When my Daddy died, all that changed. Everything about everything changed. If he was here, he'd be saying [what he thought]. But he's not and everybody's gotta go do their thing and make their own way.

DALE EARNHARDT JR.

"Communication through this whole thing has been not quite as good as I would have hoped for," Smith said. "I didn't honestly know much until Wednesday when everybody else did, other than hearsay and what certain people could give me for information that I could get from them at the time. I think ultimately that decision is going to come down to Chip and who Chip wants in the car. I don't know that for a fact. But we'll just keep plugging away and trying to get a good run this weekend, and see where it takes me."

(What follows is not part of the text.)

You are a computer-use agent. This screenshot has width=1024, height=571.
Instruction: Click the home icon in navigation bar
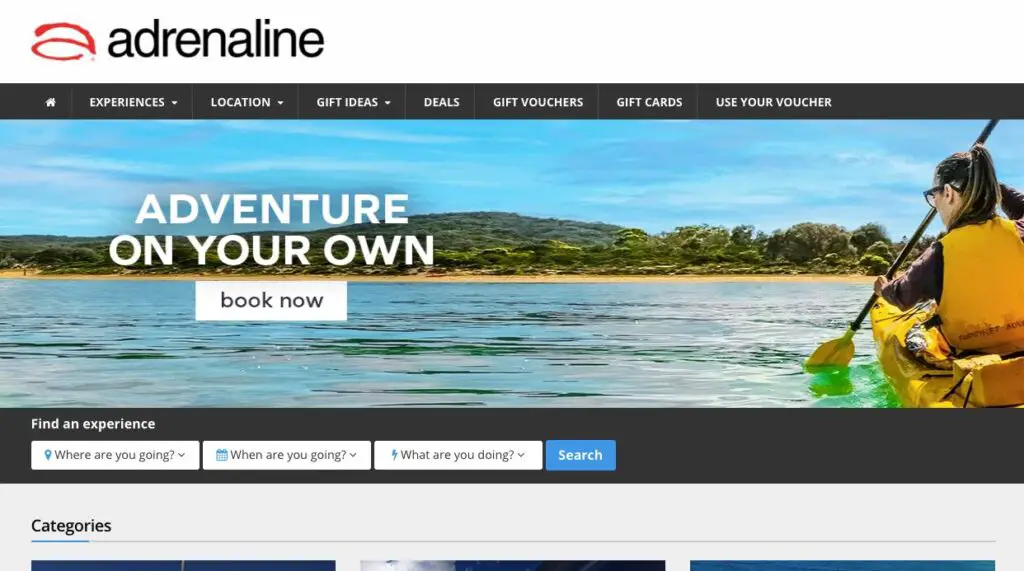pyautogui.click(x=50, y=102)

Earnhardt said that while he no longer is close to the situation at DEI, he wishes his old employer the best and also hopes that the Ganassi organization benefits. Both DEI and Chip Ganassi Racing have struggled mightily this season -- both with their on-track performances and in securing solid sponsorship dollars for next season.

"I think it's good for both teams to try to do this," Earnhardt said. "I think things are going to be kind of tough for everybody next year, so I think it gives those guys a good opportunity to get through next season financially."

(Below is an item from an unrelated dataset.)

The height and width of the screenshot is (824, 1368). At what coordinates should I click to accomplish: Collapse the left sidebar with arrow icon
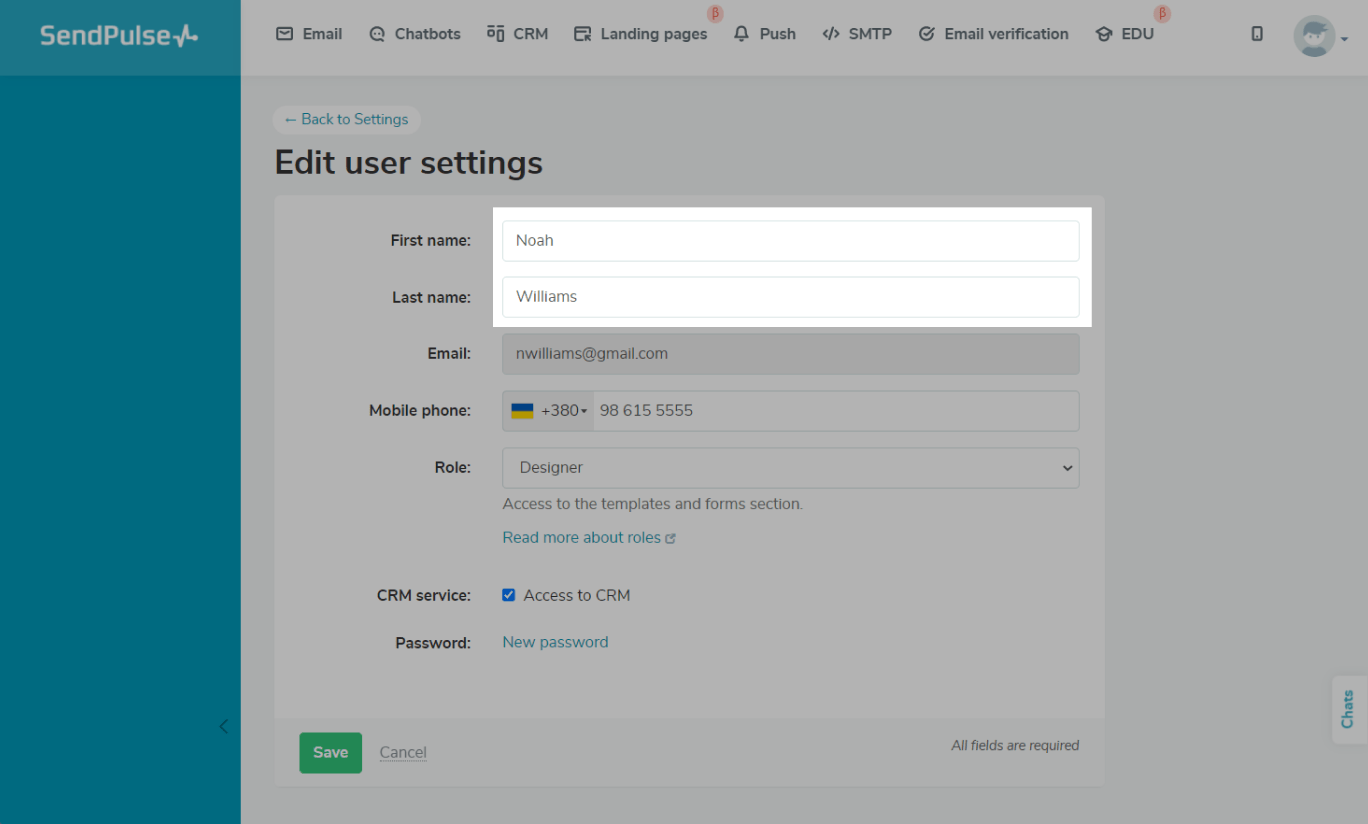point(223,727)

Earnhardt said that he believes DEI drivers Truex and Almirola will benefit from being able to work with Ganassi driver Montoya, and vice versa.

"I'm happy for Martin and Aric and I think it'll be good for Juan to work with those guys," Earnhardt said. "Juan's really going to enjoy working with Martin. It should be great for Ganassi and give both programs a boost."

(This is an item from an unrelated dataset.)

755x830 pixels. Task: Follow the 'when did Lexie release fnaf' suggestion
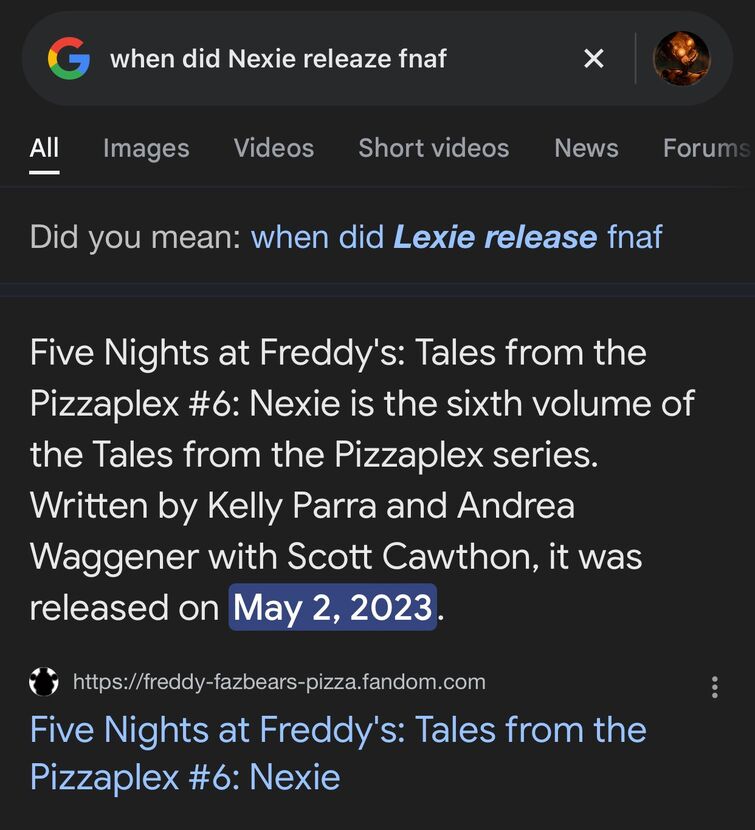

It is apparent that Chip Ganassi will head up the new combined operation, which both Smith and Earnhardt alluded to in separate interviews. Earnhardt said he believes that move will help the combined operation.

"There is some great personnel working there," Earnhardt said of Ganassi's current operation. "Steve Hmiel [a former longtime DEI employee who left in October of 2007 to become manager of competition at Ganassi] will be reunited with a bunch of old employees and buddies. Ganassi himself is a racer; they need a racer around over top of things to really make firm decisions.

"It'll be interesting to see how that works. I think it will be seamless, and it should be productive for everybody. I think Juan will enjoy working with Martin and Aric and those teams. I think they'll be able to work off each other. It'll be exciting to see new data coming in from the DEI guys, and the DEI guys will be excited to be able to see what Ganassi has been doing over the last several years as far as setups and what direction they've went. When you accumulate that information together, take the bits and pieces that are good from each side and mold it together, you might just improve all of it."

Asked how he thought his father would feel about DEI being folded into the Ganassi program, Earnhardt grimaced and replied: "Your guess is as good as mine. I really don't know."

But then, after a pause, he added: "He would have had better luck securing sponsorships than they've had in the current state they're in. When my Daddy died, all that changed. Everything about everything changed. If he was here, he'd be saying [what he thought]. But he's not and everybody's gotta go do their thing and make their own way. Everybody's got to take care of themselves, you know. He ain't here to take care of everybody, so you've got to do your own thing and take care of yourself.

"I want them to succeed, I want them to be happy, I want it to work. But I can't exhaust any of my emotion over it because of what I've got going on with myself. I've got to get my own thing going. I've got things I could be doing better."